En los días de la ebullición televisiva por los bolsos voladores de José López, en la mesa 108 de la tribuna general del Hipódromo de La Plata, un octogenario plantó la sentencia: “Si resucita Perón, los caga a patadas en el culo a todos”. El resto de los turfmen asintió sin concursar sus ideologías. Era éste, el de la patada en el culo del General, un axioma que no merecía discusiones partidarias. Acaso porque ya cerraban las apuestas para la sexta carrera o tal vez porque esa imaginaria conclusión no resiste demasiados análisis.
No es nueva, claro. Desde hace 42 años, los peronistas viejos, los que respetan y añoran los rituales de la marchita, añoran la venganza de Perón hacia los presuntuosos hombres y mujeres que pretendieron sucederlo. Pero no sueñan una revancha cualquiera, imaginan a El General con las botas puestas golpeando culos y culos, incluso, si se descuidan, hasta el de ellos mismos.
Proponen un remedio anatómico a tanto desmadre ideológico. Olvidan que fue el propio Perón quien advirtió: “Hay algunos a los que quisiera darles una patada en el culo y les doy un abrazo”.
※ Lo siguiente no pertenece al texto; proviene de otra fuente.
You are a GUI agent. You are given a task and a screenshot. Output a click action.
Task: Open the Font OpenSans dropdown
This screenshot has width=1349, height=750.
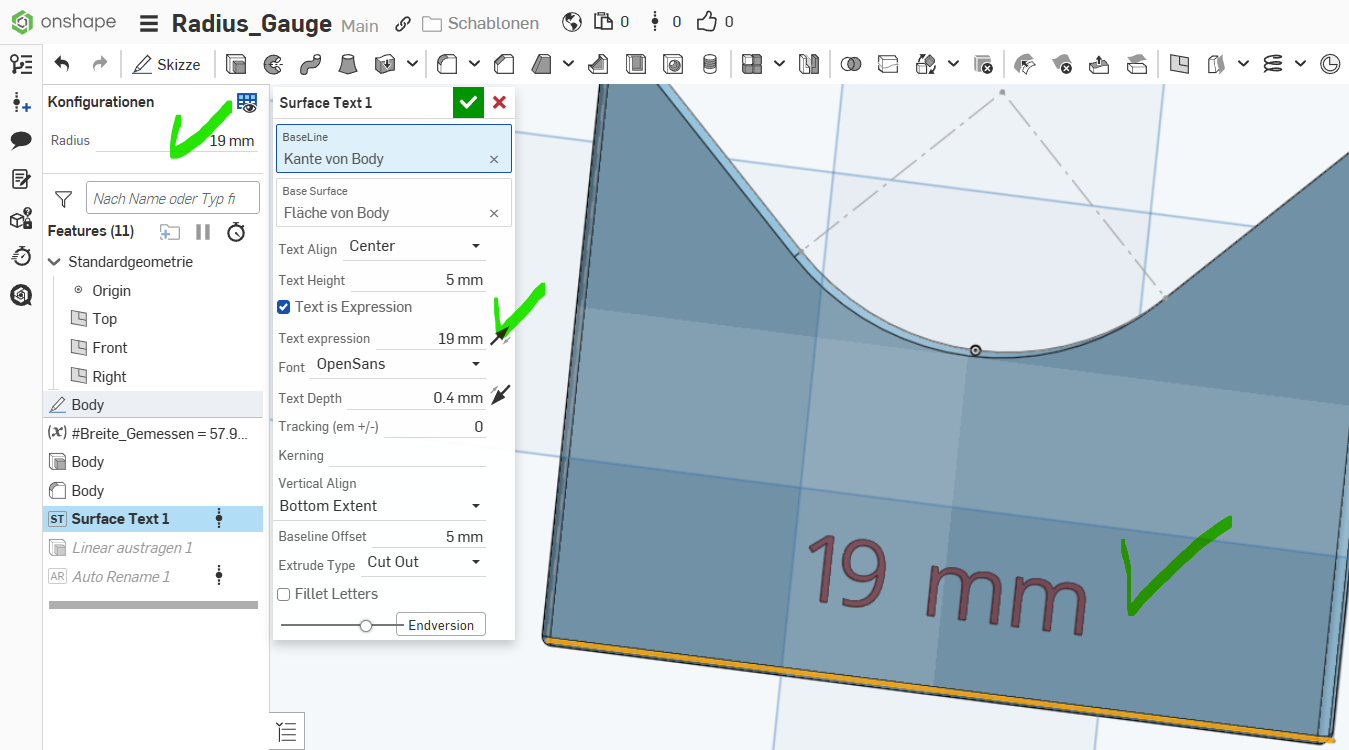coord(398,364)
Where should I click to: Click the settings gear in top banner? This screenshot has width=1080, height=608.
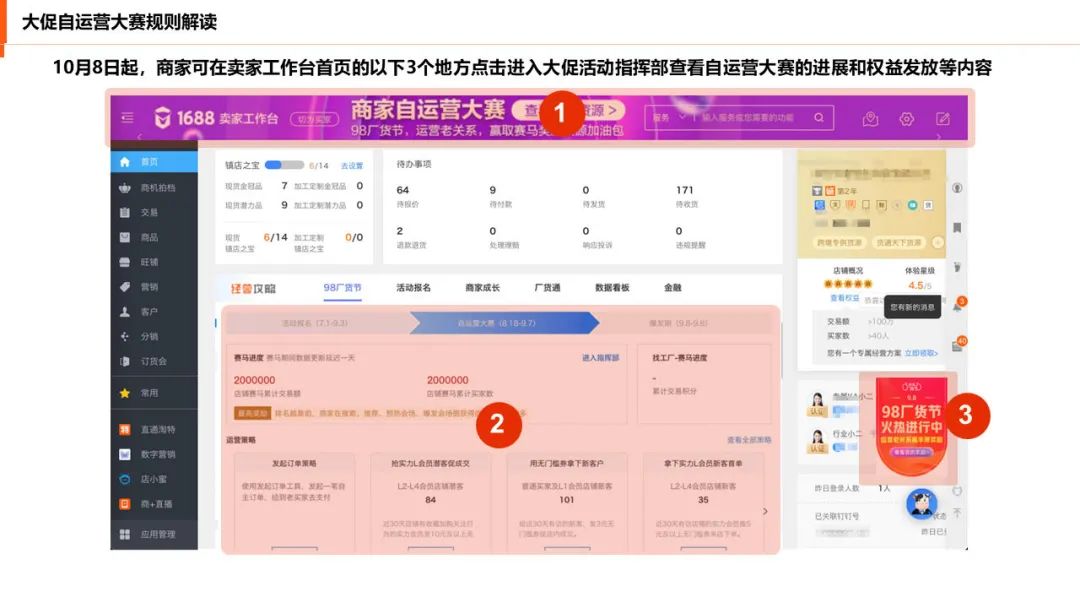[x=906, y=119]
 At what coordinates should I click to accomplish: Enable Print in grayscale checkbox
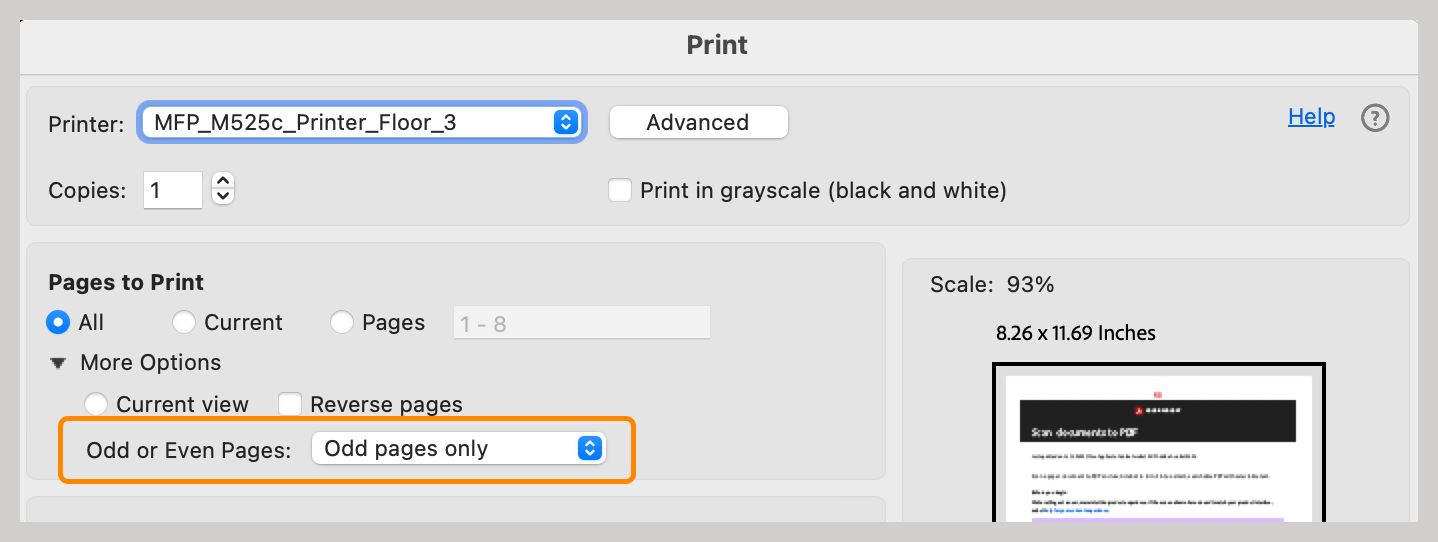[621, 190]
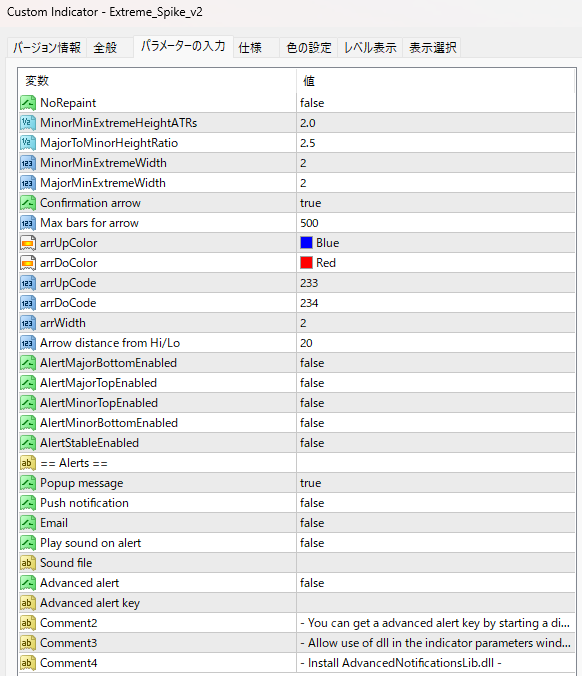Select the false value of AlertMajorBottomEnabled
Image resolution: width=582 pixels, height=676 pixels.
435,363
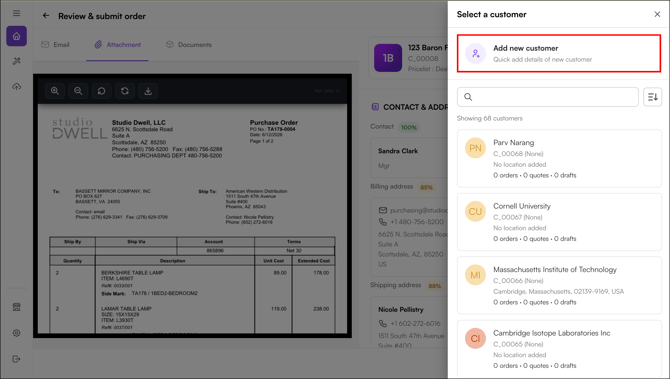Click the refresh document icon
The image size is (670, 379).
click(125, 91)
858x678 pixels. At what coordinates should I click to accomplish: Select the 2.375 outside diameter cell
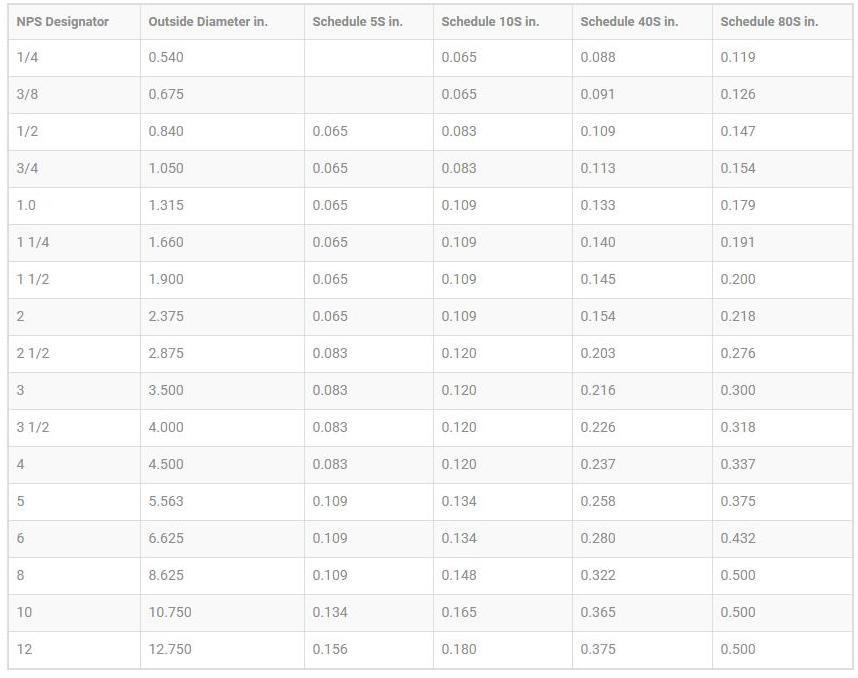[166, 316]
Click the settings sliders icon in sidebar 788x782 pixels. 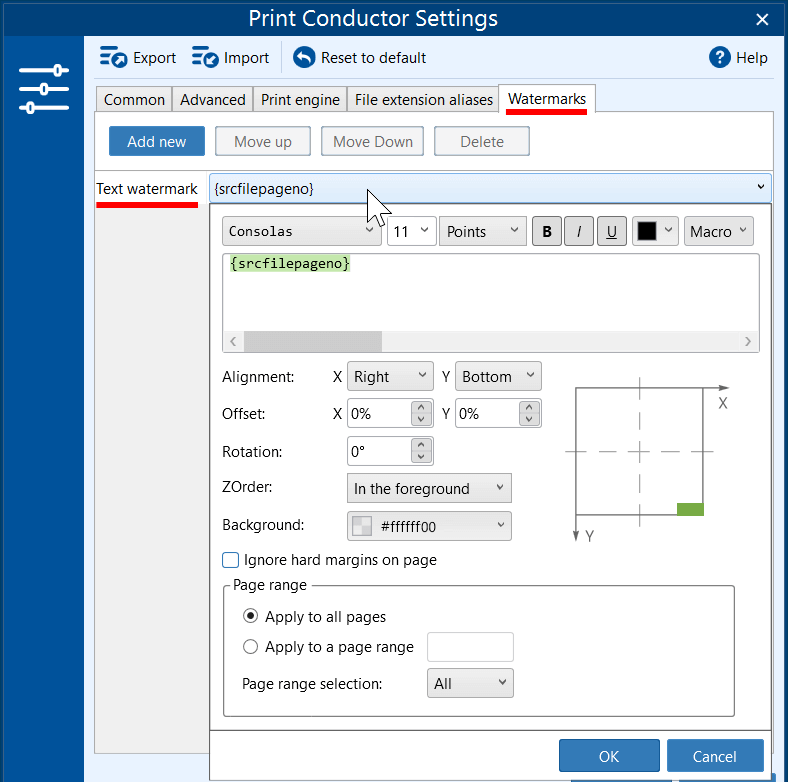pyautogui.click(x=44, y=89)
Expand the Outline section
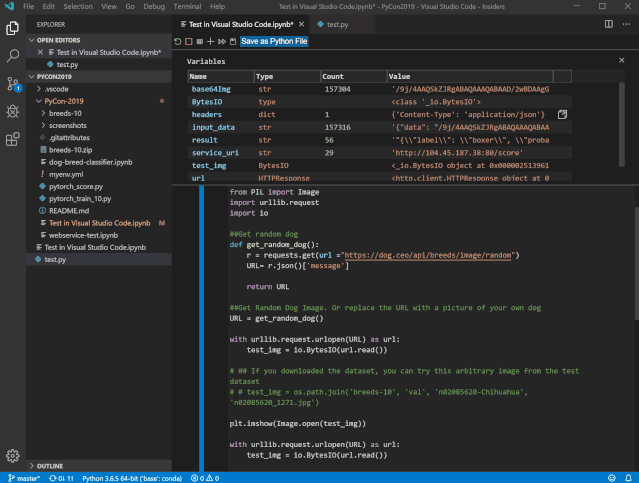Viewport: 639px width, 483px height. pyautogui.click(x=50, y=465)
La verdad es que El Viejo siempre supo cómo atender a la gente. Bien pragmático, con esa sonrisa gardeliana y el halo de leyenda viviente que le insuflaron los años del exilio, Perón eligió la palmada, a veces falsa o helada, pero siempre cortés. Es que, en política -sabía Perón-, nadie es imprescindible, pero mañana puede ser necesario. Y sí, al final, la gente se conforma con un autógrafo.
Perón fue Perón y listo. Un día como hoy, igual que todos los mortales, se fue.
Lo que quedó fueron resabios de tipos con buenas intenciones (los menos), viejos atildados demasiado elegantes para el paladar grasa, mujeres de exaltadas de voz estentórea que fingieron la devaluación de Eva y los sindicalistas, siempre afectos a la campera de cuero y los jardines de amplias hectáreas y mansiones.
No hay crisis en el PJ, por una sencilla razón: no hay PJ. Lo que existen son los últimos resabios de crisis anteriores que, como un cadáver, se achica hasta desaparecer en polvo. Al promediar los 80, se produjo la Renovación. O sea, la Renovación ya fue hecha. El Peronismo no es una vidriera que se pueda estar modificando cada tanto o después de una derrota. La idea de “movimiento” permitió la incorporación de filas de personajes que, en el mejor de los casos, quedaron en el olvido. El Turco todavía anda entre nosotros. Sin ir muy lejos, en cualquier revista de consultorio, su figura alegre se apoya en los hombros de Xuxa, Madonna o los Rollings Stones. A 250 kilómetros por hora pasa montado en su Ferrari.
Pero, hay que decirlo claramente, el último empujón al vacío, el que dejó al peronismo en una nube fantasmal, se lo dio Cristina. Asegura Julio Bárbaro que Cristina “odiaba a Perón”. Quizás ese sentimiento sea el de muchos militantes setentistas, como el de José Pablo Feinmann, que examina al Peronismo con obstinación y como una obstinación, pero con un rencor que le viene de joven.
El último homenaje a Perón, bien utilitario, por cierto, lo consagró Macri, con la puesta a la vista de un monumento no muy parecido a Perón, pero en su honor. Junto al presidente se acomodó Hugo Moyano, que ahora parece haber caído en la cuenta de que este modelo “se parece a los 90”.
Por estas horas, el tipo más parecido a Perón es un actor, Víctor Laplace. Pronto perderá el tono arenoso en la voz fingida y otros intentarán ocupar su papel.
Al Peronismo le quedan añoranzas. Con un poco de voluntad las puede transferir a las nuevas generaciones envuelto para regalo. El Peronismo es el blanco y negro de la televisión en colores: sólo si la película es un clásico o si trae nostalgias de tiempos mejores logran superar las impías repeticiones del control remoto. Es que, en este país, la sociedad prefiere la fábula al mito, ésas con animales que hablan y una moraleja. Lo demás, es cuento.